One of this holiday season's most popular gift ideas is the Apple iPad. It starts at $499, features a 9.7-inch screen and at least 16 gigabytes of memory, and offers a universe of video, text and other data for you to consume without getting your hands dirty.

You won't find one at Lawrenceville's Wildcard. 

Wildcard is a one-floor, one-stop shop for handcrafted items. It's all about being handmade and hands-on. It prizes the unique rather than the universal, the tangible rather than the abstract. 

Proprietress Rebecca Morris opened Wildcard in October 2009 -- perhaps a natural step given her lifetime interest in handmade goods. A Shaler native who returned home after a few years in Chicago, Morris "grew up with grandmas who taught me knitting and crocheting.

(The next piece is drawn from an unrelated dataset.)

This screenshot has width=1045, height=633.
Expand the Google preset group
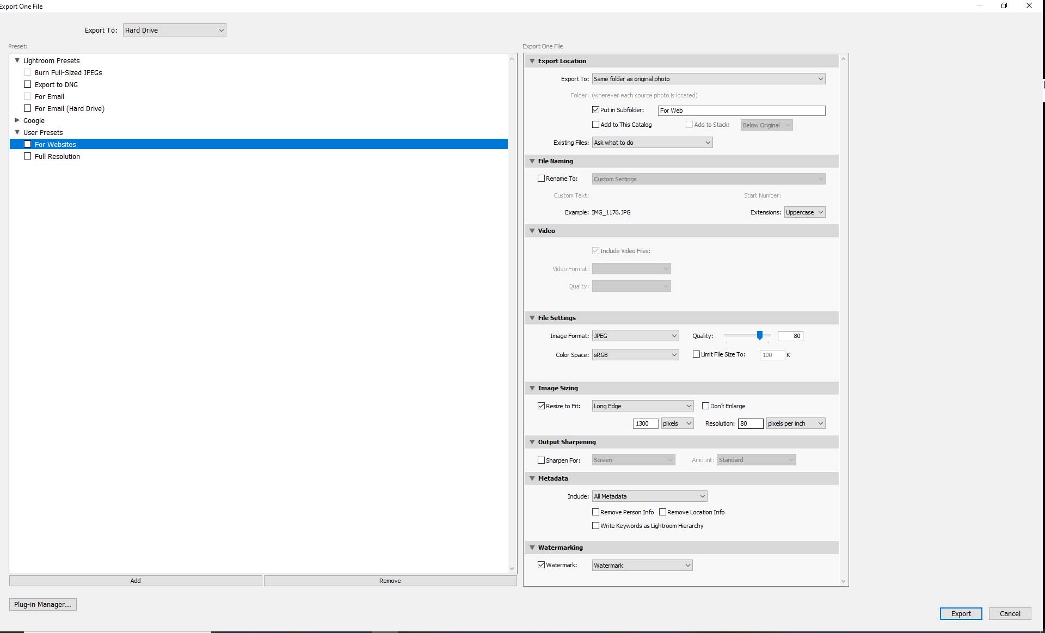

Although I hardly have time to do any of it now." 

That's because she's managing a "year-round craft fair," one that offers items from 300 local and national vendors. 

Much of their work is made from recyclables, like a pendant made from a UPC bar-code symbol, or Carla Morris' scarves and hats, seemingly assembled from pieces of other scarves and hats. And it's all scattered about a store that is itself a harmonious hodgepodge of old and new. Items are heaped on old shop-class tables, spill out from the drawers of an old school library card-catalogue cabinet -- furnishings that Morris picked up at an auction of stuff from a shuttered city school. Greeting cards, many hand-made, line a front wall.

Most of what's on display costs less than $50 -- "that's the price range that appeals most to my customer base," Morris says -- so almost anything here could be an impulse item. Can any Pittsburgher pass up a crocheted pierogie by Alicia Kachmar, or a tiny woolen traffic cone, for example? How about a latex devil mask, in black and red, by Sharpsburg-based Specter Studios?  

"I have to stop myself from buying too much of this stuff," Morris confesses. "But I tell myself that wearing it is free advertising." 

For Morris, opening up Wildcard was a case of coming full circle. A University of Pittsburgh graduate, she admits that she "wanted to go to school for graphic design" but "got scared because I didn't want to create ads all day." So she chose a field that demanded a different kind of craftiness: political science. But after a few years spent working with local politicians in the halls of power, where all they weave is intrigue, Morris moved to Chicago. She did a sort of apprenticeship working at a craft shop there, and returned to Pittsburgh in 2008. 

"I think there's a pretty strong craft scene here," she says, citing the influence of regular craft-vending events like Handmade Arcade and the I Made It! market. About two-thirds of Wildcard's vendors are local, she says -- which is just as well since she rarely has time to travel to craft fairs outside of town any more. She does, however, troll the craft site Etsy to keep her eye out for anything new. 

Which raises the question: Given that so many handmade items are sold online -- and that craft fairs are so popular -- is there even a need for a bricks-and-mortar store? 

But take it from Morris: There are so many crafters out there that you can go crazy trying to keep tabs on them all. Better to let her worry about that. What's more, she says, "It's nice to have it all in one spot, and to be able to actually pick it up."

Though for some shoppers, the real question is whether you can put it back down.